Every entry, from first to last, is to be retyped without any alteration.

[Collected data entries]
□ □ □ □ □
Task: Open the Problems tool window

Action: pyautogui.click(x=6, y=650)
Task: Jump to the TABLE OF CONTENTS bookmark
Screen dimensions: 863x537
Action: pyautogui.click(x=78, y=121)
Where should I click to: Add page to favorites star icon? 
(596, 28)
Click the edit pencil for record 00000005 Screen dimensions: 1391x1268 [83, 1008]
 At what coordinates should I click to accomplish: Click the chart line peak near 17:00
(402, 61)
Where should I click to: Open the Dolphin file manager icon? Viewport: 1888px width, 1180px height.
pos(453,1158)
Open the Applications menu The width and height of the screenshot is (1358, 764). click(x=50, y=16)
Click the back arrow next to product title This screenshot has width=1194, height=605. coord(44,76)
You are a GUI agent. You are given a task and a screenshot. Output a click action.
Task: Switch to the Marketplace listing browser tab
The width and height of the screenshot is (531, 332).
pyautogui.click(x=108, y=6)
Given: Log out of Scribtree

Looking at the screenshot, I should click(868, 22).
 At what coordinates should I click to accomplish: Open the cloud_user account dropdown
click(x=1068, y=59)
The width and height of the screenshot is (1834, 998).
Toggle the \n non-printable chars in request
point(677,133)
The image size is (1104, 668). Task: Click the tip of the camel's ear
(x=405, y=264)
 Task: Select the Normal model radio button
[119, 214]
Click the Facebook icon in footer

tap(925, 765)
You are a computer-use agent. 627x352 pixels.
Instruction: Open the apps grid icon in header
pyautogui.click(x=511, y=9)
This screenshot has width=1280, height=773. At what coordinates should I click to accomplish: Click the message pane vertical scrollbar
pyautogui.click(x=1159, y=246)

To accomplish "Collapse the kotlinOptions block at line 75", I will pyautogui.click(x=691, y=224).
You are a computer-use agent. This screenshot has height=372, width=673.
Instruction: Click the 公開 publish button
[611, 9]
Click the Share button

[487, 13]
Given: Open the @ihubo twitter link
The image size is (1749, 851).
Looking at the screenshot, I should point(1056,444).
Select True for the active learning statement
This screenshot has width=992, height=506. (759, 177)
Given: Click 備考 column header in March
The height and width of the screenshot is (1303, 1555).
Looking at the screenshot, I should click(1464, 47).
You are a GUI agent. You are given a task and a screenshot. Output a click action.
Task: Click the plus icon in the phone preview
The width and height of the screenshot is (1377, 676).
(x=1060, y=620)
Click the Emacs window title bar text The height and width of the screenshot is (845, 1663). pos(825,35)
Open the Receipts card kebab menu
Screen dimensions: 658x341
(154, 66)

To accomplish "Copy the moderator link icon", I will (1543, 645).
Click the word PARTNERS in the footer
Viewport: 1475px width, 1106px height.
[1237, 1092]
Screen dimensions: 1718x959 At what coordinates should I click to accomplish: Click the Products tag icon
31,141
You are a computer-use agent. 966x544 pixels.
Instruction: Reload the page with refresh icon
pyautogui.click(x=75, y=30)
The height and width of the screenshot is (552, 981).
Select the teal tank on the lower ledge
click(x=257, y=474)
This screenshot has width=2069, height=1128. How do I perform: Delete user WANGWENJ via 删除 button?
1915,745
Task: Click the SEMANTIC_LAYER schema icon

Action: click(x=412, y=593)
□ □ □ □ □
■ Response ■
Task: Open the Problems tool window

Action: pyautogui.click(x=6, y=650)
Task: Jump to the TABLE OF CONTENTS bookmark
Screen dimensions: 863x537
Action: pyautogui.click(x=78, y=121)
Where should I click to: Add page to favorites star icon? 
(596, 28)
Click the edit pencil for record 00000005 Screen dimensions: 1391x1268 [83, 1008]
 At what coordinates should I click to accomplish: Click the chart line peak near 17:00
(402, 61)
Where should I click to: Open the Dolphin file manager icon? Viewport: 1888px width, 1180px height.
pos(453,1158)
Open the Applications menu The width and height of the screenshot is (1358, 764). click(x=50, y=16)
Click the back arrow next to product title This screenshot has width=1194, height=605. coord(44,76)
You are a GUI agent. You are given a task and a screenshot. Output a click action.
Task: Switch to the Marketplace listing browser tab
The width and height of the screenshot is (531, 332).
pyautogui.click(x=108, y=6)
Given: Log out of Scribtree

Looking at the screenshot, I should click(868, 22).
 At what coordinates should I click to accomplish: Open the cloud_user account dropdown
click(x=1068, y=59)
The width and height of the screenshot is (1834, 998).
Toggle the \n non-printable chars in request
point(677,133)
The image size is (1104, 668). Task: Click the tip of the camel's ear
(x=405, y=264)
 Task: Select the Normal model radio button
[119, 214]
Click the Facebook icon in footer

tap(925, 765)
You are a computer-use agent. 627x352 pixels.
Instruction: Open the apps grid icon in header
pyautogui.click(x=511, y=9)
This screenshot has width=1280, height=773. At what coordinates should I click to accomplish: Click the message pane vertical scrollbar
pyautogui.click(x=1159, y=246)

To accomplish "Collapse the kotlinOptions block at line 75", I will pyautogui.click(x=691, y=224).
You are a computer-use agent. This screenshot has height=372, width=673.
Instruction: Click the 公開 publish button
[611, 9]
Click the Share button

[487, 13]
Given: Open the @ihubo twitter link
The image size is (1749, 851).
Looking at the screenshot, I should point(1056,444).
Select True for the active learning statement
This screenshot has width=992, height=506. (759, 177)
Given: Click 備考 column header in March
The height and width of the screenshot is (1303, 1555).
Looking at the screenshot, I should click(1464, 47).
You are a GUI agent. You are given a task and a screenshot. Output a click action.
Task: Click the plus icon in the phone preview
The width and height of the screenshot is (1377, 676).
(x=1060, y=620)
Click the Emacs window title bar text The height and width of the screenshot is (845, 1663). pos(825,35)
Open the Receipts card kebab menu
Screen dimensions: 658x341
(154, 66)

To accomplish "Copy the moderator link icon", I will (1543, 645).
Click the word PARTNERS in the footer
Viewport: 1475px width, 1106px height.
[1237, 1092]
Screen dimensions: 1718x959 At what coordinates should I click to accomplish: Click the Products tag icon
31,141
You are a computer-use agent. 966x544 pixels.
Instruction: Reload the page with refresh icon
pyautogui.click(x=75, y=30)
The height and width of the screenshot is (552, 981).
Select the teal tank on the lower ledge
click(x=257, y=474)
This screenshot has width=2069, height=1128. How do I perform: Delete user WANGWENJ via 删除 button?
1915,745
Task: Click the SEMANTIC_LAYER schema icon

Action: click(x=412, y=593)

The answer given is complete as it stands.